Uma estratégia nacional, que deveria ter sido coordenada pelo Ministério da Saúde, nunca existiu. Mesmo com a aprovação da PEC do Orçamento de Guerra, até o final de julho menos de 30% desses recursos haviam sido utilizados. O auxílio emergencial demorou a ser implementado e sua execução foi cercada de problemas, expondo a desigualdade social no Brasil. As populações pretas, mais pobres e com menos escolaridade estão sendo brutalmente mais afetadas pela pandemia, por apresentarem mais comorbidades, menos acesso a saúde e por serem obrigadas a se expor mais ao vírus.

No atual cenário, quais alternativas para a mitigação da pandemia temos? No nível individual, o uso de máscaras faciais tem papel fundamental, pois diminuem a emissão de aerossóis e perdigotos contendo o vírus pelas pessoas infectadas e reduzem a carga viral à qual um indivíduo não infectado é exposto. Além disso, a confirmação de transmissão do vírus pelo ar reforça a importância de manter ambientes arejados, e evitar ao máximo aglomerações.

No nível coletivo, o rastreamento de contatos é fundamental, pelo trabalho integrado entre vigilância em saúde, rede de atenção primária e ACS. O rastreamento de contatos consiste em identificar e quarentenar o indivíduo exposto antes que ele tenha potencial infeccioso, que em média ocorre três dias após a exposição.

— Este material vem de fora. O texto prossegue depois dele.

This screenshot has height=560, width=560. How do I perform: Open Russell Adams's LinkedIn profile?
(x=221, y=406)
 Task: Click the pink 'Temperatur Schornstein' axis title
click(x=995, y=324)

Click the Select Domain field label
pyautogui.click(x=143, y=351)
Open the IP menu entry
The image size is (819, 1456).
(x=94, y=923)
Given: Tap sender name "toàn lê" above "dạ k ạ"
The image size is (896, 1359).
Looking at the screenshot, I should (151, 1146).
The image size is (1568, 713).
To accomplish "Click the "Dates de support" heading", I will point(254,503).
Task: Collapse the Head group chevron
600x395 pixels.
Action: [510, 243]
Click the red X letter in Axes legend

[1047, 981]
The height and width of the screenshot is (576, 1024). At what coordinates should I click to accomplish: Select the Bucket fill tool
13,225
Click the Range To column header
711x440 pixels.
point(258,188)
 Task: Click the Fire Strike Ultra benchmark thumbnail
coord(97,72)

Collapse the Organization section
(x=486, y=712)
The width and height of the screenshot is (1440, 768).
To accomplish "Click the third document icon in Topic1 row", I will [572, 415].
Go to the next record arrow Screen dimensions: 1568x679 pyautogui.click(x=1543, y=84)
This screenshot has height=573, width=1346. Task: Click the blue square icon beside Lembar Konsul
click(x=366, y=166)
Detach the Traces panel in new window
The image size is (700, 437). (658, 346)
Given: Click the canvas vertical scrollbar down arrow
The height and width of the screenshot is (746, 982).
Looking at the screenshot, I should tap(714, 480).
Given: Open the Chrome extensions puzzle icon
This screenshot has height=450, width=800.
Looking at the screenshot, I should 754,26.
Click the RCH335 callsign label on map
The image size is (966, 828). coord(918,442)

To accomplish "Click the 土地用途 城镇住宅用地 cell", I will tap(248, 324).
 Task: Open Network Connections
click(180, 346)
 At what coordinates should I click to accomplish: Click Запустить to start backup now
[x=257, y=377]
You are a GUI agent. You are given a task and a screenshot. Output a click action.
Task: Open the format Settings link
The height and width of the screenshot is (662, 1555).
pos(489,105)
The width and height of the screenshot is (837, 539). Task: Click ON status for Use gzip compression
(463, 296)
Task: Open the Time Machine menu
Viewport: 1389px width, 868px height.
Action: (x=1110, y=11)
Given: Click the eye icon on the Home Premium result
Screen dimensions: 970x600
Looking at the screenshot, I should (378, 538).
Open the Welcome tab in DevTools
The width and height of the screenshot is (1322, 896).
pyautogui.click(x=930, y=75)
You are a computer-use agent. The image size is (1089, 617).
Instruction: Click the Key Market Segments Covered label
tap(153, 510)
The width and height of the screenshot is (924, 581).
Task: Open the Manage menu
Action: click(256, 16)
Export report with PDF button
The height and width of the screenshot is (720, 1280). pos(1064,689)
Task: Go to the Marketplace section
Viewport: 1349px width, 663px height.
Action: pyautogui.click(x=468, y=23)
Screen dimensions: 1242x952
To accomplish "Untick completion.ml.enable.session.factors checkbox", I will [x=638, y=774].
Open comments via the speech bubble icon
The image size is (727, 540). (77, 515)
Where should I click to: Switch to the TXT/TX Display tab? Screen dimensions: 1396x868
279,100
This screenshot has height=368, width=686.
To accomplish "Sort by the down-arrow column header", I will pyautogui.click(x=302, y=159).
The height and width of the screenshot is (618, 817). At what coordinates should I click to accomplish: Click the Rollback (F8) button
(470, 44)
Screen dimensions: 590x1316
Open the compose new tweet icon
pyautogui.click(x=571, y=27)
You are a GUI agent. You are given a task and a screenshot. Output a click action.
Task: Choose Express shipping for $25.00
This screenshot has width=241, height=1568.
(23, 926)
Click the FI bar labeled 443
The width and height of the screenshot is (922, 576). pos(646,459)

Para encontrar agilmente uma cadeia de transmissão e interrompê-la é necessário que, além de uma grande quantidade de testes (RT-PCR), se tenha uma equipe bem capacitada e munida dos devidos EPIs (Equipamentos de Proteção Individuais). A rede do SUS tem a capacidade de chegar à população mais vulnerável, particularmente por meio dos ACS, devido ao amplo conhecimento do território e a relação de confiança mútua com a população. Tais profissionais teriam condição não só de identificar casos ativos e contatos, como também de auxiliar no acompanhamento do quadro de saúde dos infectados, permitindo à equipe de saúde encaminhamento precoce para assistência adequada.

A situação angustiante na qual estamos envolvidos é terreno fértil para soluções fáceis, mas sem comprovação científica. Mesmo com o esforço hercúleo da ciência na busca por uma vacina e tratamentos eficazes, precisamos encarar a dura realidade de que a pandemia ainda está longe do fim –e, hoje, temos apenas medidas não farmacológicas para controlar a epidemia, como distanciamento físico, uso de máscara e rastreamento de contatos.

Desconsiderar essa realidade já matou muitas pessoas, seja por negacionismo da ciência, desinformação ou politização da saúde pública. As vidas perdidas não voltam, mas a história que contaremos daqui para frente depende da seriedade com a qual vamos encarar o combate à pandemia nos próximos meses.